When I told my husband that I wanted to take this trip across North Dakota to go see this National Park, he said "but we already saw the Badlands in South Dakota". I explained that I had read that these were "different", and that I had read that according to President Roosevelt, "they were like no where else, and that they had changed his life". That sounded beautiful to me, so I wanted to see them for myself.
The first day after arriving it threatened to rain, but that didn't stop me, I wanted to get out there and explore the Park, so off we went, lunch and camera in hand. The President wasn't wrong. Beautiful, and yes, very different from the Badlands in South Dakota! For one thing, so much more greener! That was my biggest surprise. Different colors too, where the ones in South Dakota seem to have more yellows, pinks and white, here there seems to have more grays & blues mixed in. They also seemed more rounded and less jagged than the ones in South Dakota. We also saw more animals here too. Besides the ever present prairie dogs and occasional bison, this time we lucked out and saw a few elk and some magnificent wild horses!
Nothing was left of Teddy Roosevelt's Ranch but his Maltese Cross Cabin, which they have moved to the Ranger Station along with some artifacts that were left behind, so they are on view. He only used the cabin for a year (1883-84) before he built the Elkhorn Ranch that he used until 1901 when he became President.
Another abandoned ranch in the Park is the Peaceful Valley Ranch (c1918). It was first operated as a dude ranch then later in 1936 the CCC took it over until 1947 when it was then used for Park Administration until 1959 when it was used as a horse riding concession until it closed in 1967. The sign said that the Park will begin to restore it for historical purposes. Nice look into the past...
This part of North Dakota lured another famous person besides Teddy Roosevelt here, a gentleman by the name of Marquis de Mores and his wife Medora. He so loved the area, in 1880 he built a 26 room summer house (hunting cabin to him - "Chateau" to the towns' people) and set upon starting a number of enterprises. His first, and biggest was running a beef-packing plant that included refrigerated railway cars, cattle and sheep ranching. He also added a stagecoach line...all before they failed and eventually he and his family returned to France.
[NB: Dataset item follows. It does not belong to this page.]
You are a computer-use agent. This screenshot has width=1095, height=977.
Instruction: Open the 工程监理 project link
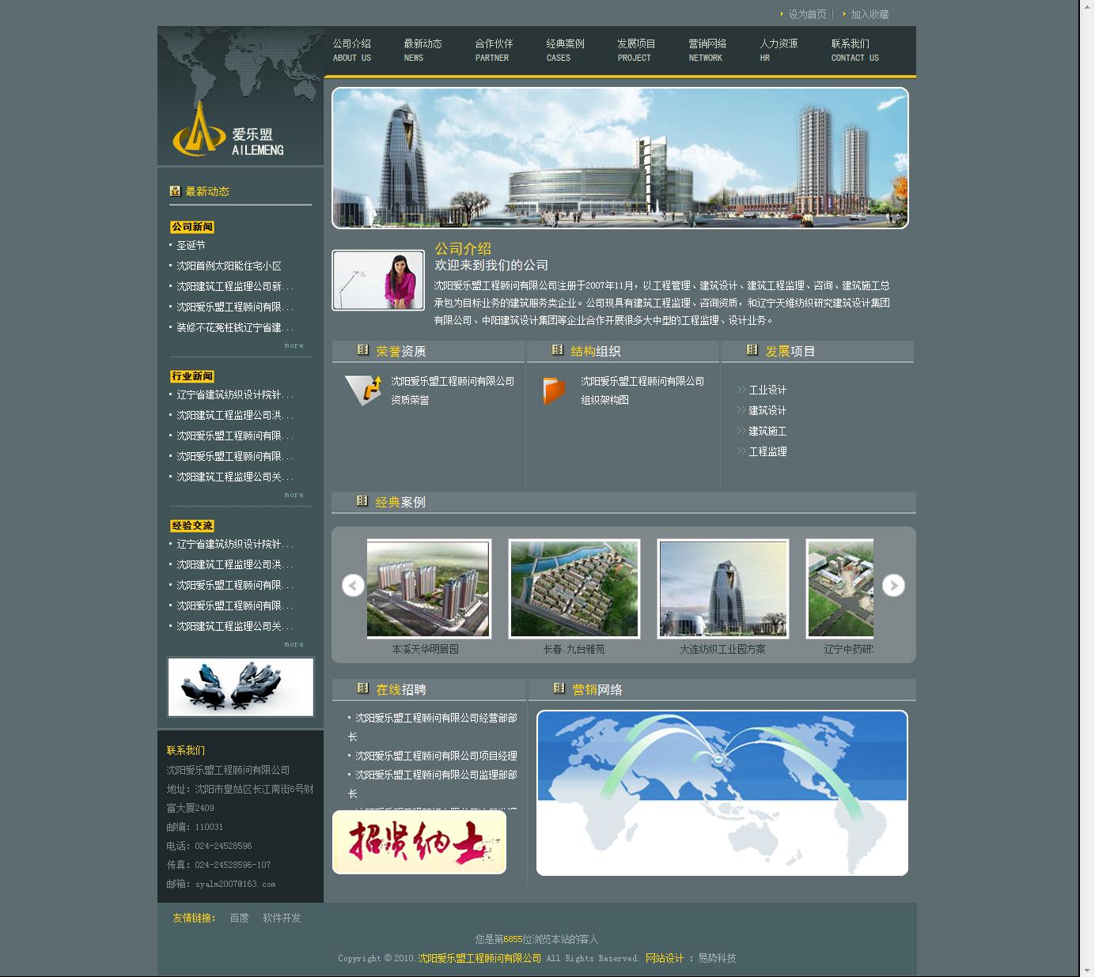767,451

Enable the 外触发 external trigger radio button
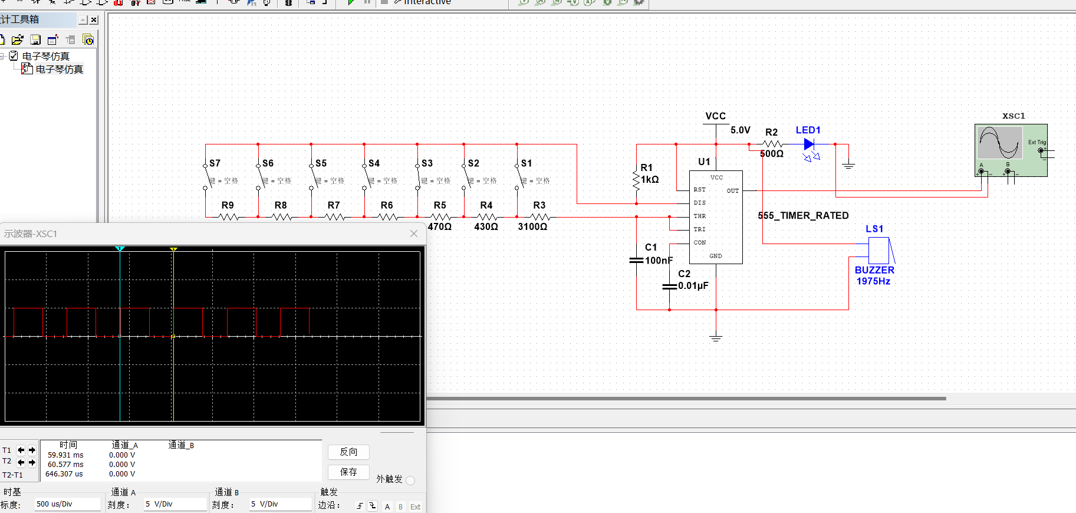pos(410,480)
His home and furnishings are on display along with several other items, but only the 84' tall chimney and a few bricks are left of the beef-packing plant. He was ahead of his time I'm afraid. He and his wife were quite a pair though, it would have been quite something to have met them I bet! Can you just imagine a dinner with them and Teddy Roosevelt, what conversation that would have been?
Medora doesn't stop with those attractions (nor the tons of gift shops in town!). They have a wonderful musical that they put on at their Burning Hills Amphitheatre. You can add dinner to you evening as well...which we did. They have two buffets to choose from, Jack chose the chicken/ribs/roast, while I went for the "Pitchfork Steak Fondue"! Wow! It was worth it just to watch them stick those suckers in the large vats and cook them! Of course it comes with a ton of other stuff so that you ache when you walk out of there and over to the Burning Hills Amphitheatre.
The Medora Musical is about two hours and was top quality. It had 6 gals and 6 guys and a young man, Chet Wollan, who was the host/singer/dancer, that had made his first debut with the show at 4 years old. It is his first year as host, but you sure could see his love of the show and his talent! The previous host, who had been with the show for many years, had recently past away. They change the theme each year, and this year's was a little bit about him, and a lot about our National Parks. It even had a spot where they brought all the children up on stage and had them take an oath to help continue the Parks (and gave each one a button). Very cute. It was a truly a very entertaining evening.
We only stayed three days in Medora as we have a tight schedule to meet up with some friends. One more day and we would have driven up to the north end of the Park...that takes a full day. It's hard to tell if it's much different from the south end from the map. Something for another time...
For now, I'm so glad we made the trip! Goodbye North Dakota...and thank you President Roosevelt!
...on the road to Montana, Marie
If you wish to view the rest of the photos from this trip, you can at my Flickr account at: http://www.flickr.com/photos/74905158@N04/
Too bad you didn't have the time for the North Unit of TRNP. It is different than the South Unit. Some badlands, petrified wood, views of the Little Missouri, and lots of bison. Herds occasionally wander through the campground. US 2 is an interesting route to Glacier if that's where you are headed. Safe travels.